Mientras caminaba sumergido en mis pensamientos, oí un leve gemido a mi derecha. Alcé la vista del suelo cubierto de brasas y al buscar con la mirada hacía un lado, observé como una figura grande y regordeta se agitaba sin control aparente en un rincón. El hombre se arrastraba de entre una pila de escombros en un intento desesperado por buscar aire. Débiles sollozos se escapaban de sus labios, al igual que unas lágrimas se deslizaban por sus pálidas y sucias mejillas. Una alargada barra de metal se le había incrustado en el dorso y sus pies no eran más que bultos negros, a consecuencia de haber sido carbonizados por el fuego. En medio de su infierno, el hombre soltaba alaridos de dolor mientras temblaba y se retorcía con cada empujón que su cuerpo daba hacia el exterior.

No llegó muy lejos.

—Por favor, alguien... —susurró con voz apagada, aquellas que fueron sus últimas palabras antes de quedarse inmóvil en el suelo.

No tenía que acercarme a confirma algo que mis sentidos amplificados podían detectar desde la distancia. Ya no había pulso. Estaba muerto. Como todos los demás después de un trabajo bien hecho.

Desvié el rostro del cadáver y continué mi camino hacia adelante.

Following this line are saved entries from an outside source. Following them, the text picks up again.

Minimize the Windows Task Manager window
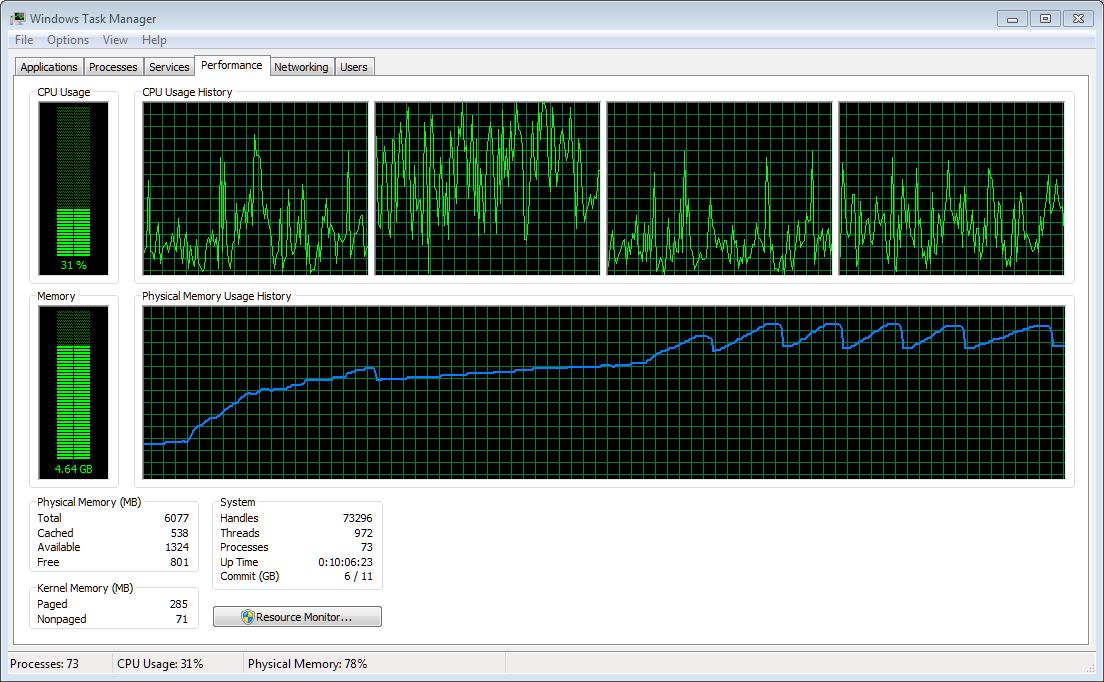Viewport: 1104px width, 682px height. pyautogui.click(x=1013, y=18)
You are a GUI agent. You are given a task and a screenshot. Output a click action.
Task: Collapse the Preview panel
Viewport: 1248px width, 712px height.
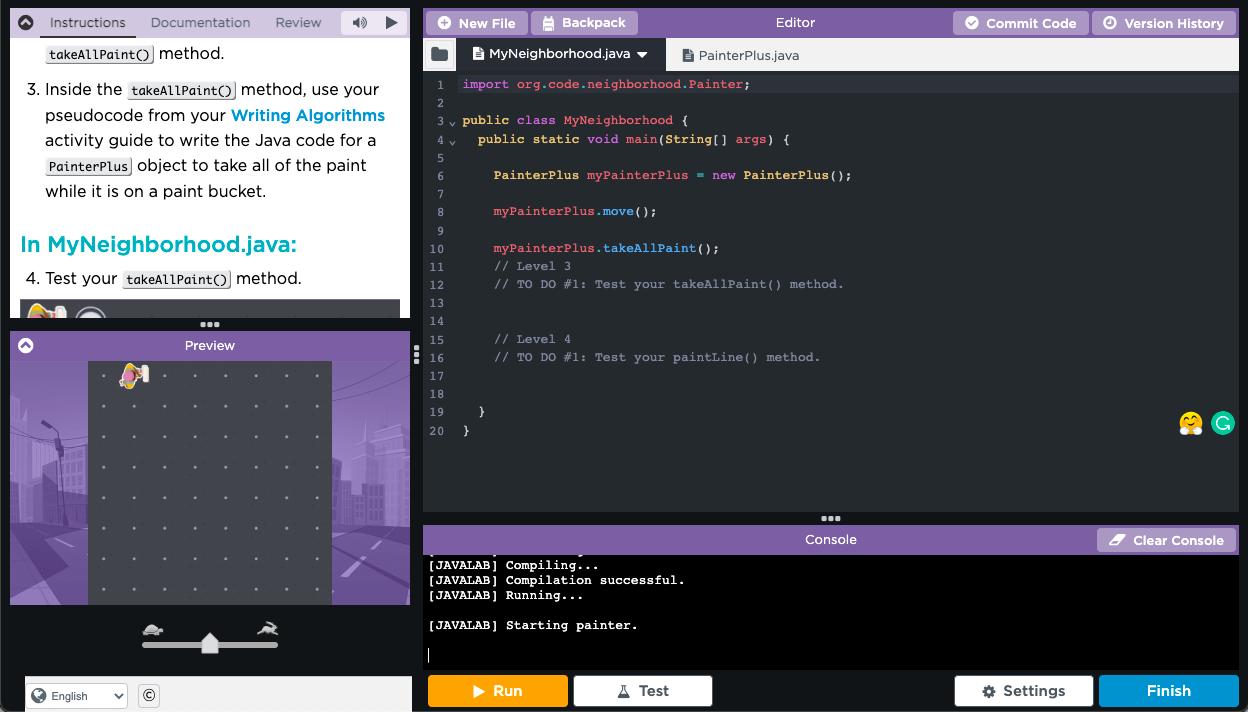(26, 345)
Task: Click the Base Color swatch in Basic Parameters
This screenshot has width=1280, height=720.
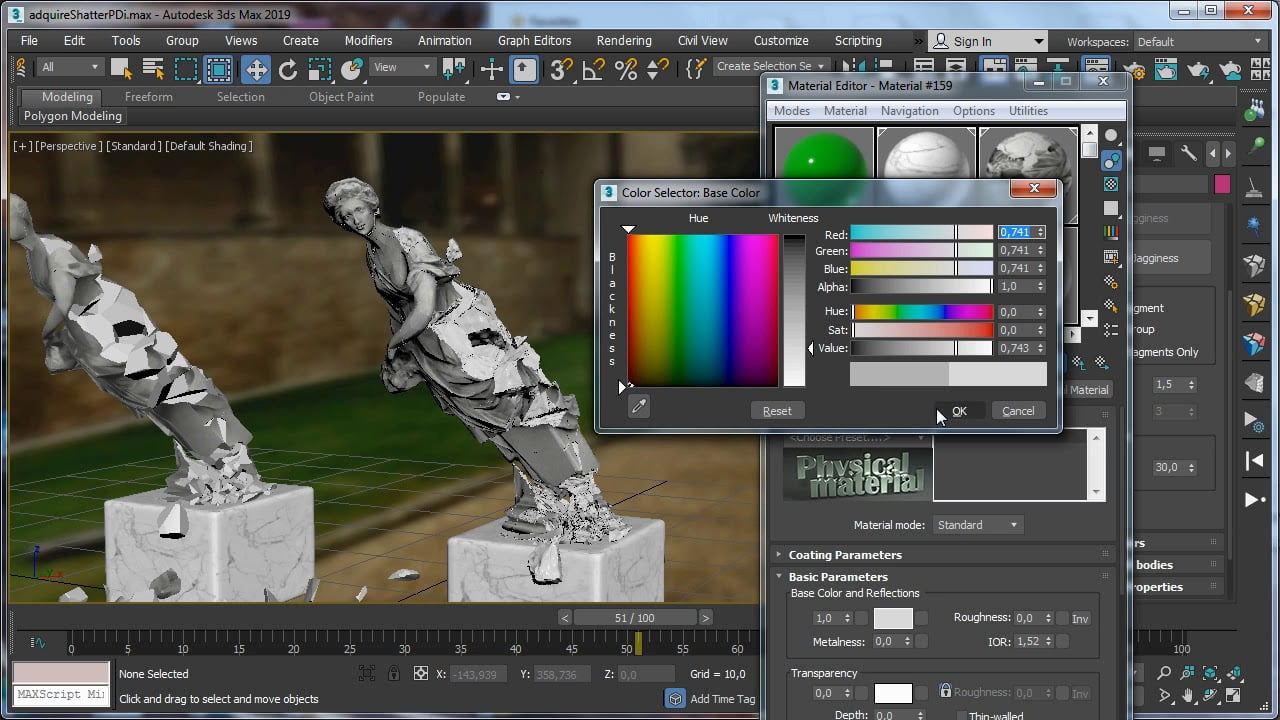Action: [x=893, y=619]
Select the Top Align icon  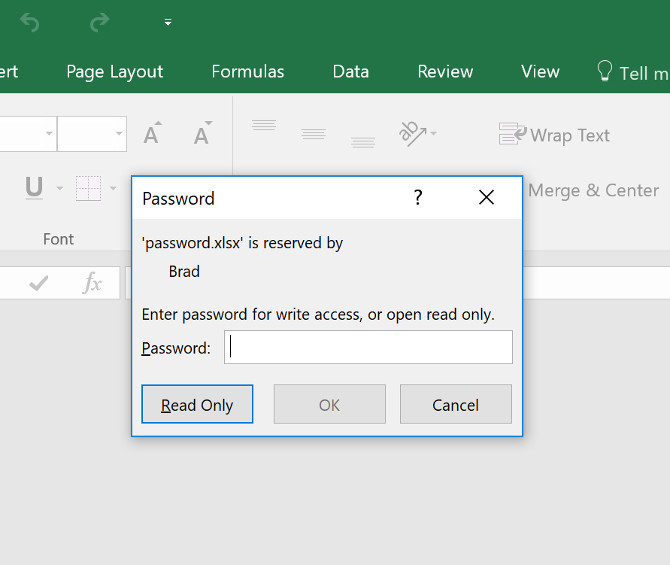point(264,127)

No importa. No era la primera vez que veía a alguien morir y tampoco sería la última.

A mi alrededor, el fuego implacable continuaba arrasando sin piedad todo a su paso: ardiendo, desbastando y acabando con aquello que se le interpusiera en su camino. A todos menos a mí.

Conforme transcurría los minutos, los llantos y gritos fueron cesando hasta que solo permanecieron unos pocos, aunque eran tan débiles y sutiles que apenas y podías contarlos. Alcé la vista al frente y observé con desgano el paisaje que me rodeaba: un cascarón vacío de lo que antes fue un pueblo.

Una vez más lo confirmaba, no había nada que el fuego no destruyera.

Bien... Fue suficiente.

Al escuchar mi orden, las flamas esparcidas que ardían por todo el pueblo se vieron obligadas a acudir a mi silencioso llamado. Caminaron hacia mí y a medida que se acercaban entre ellas, comenzaron a juntarse rodeando mi cuerpo y formando hileras de fuego que se extendían hasta los límites del pueblo. Contemplé las llamas por breves segundos, dejando que estas me transmitieran los últimos momentos de aquellas personas a las que les habían arrebatado sus vidas. Después, exclamando un leve suspiro, las obligué a entrar de regreso al mismo lugar de donde salieron, a mi interior.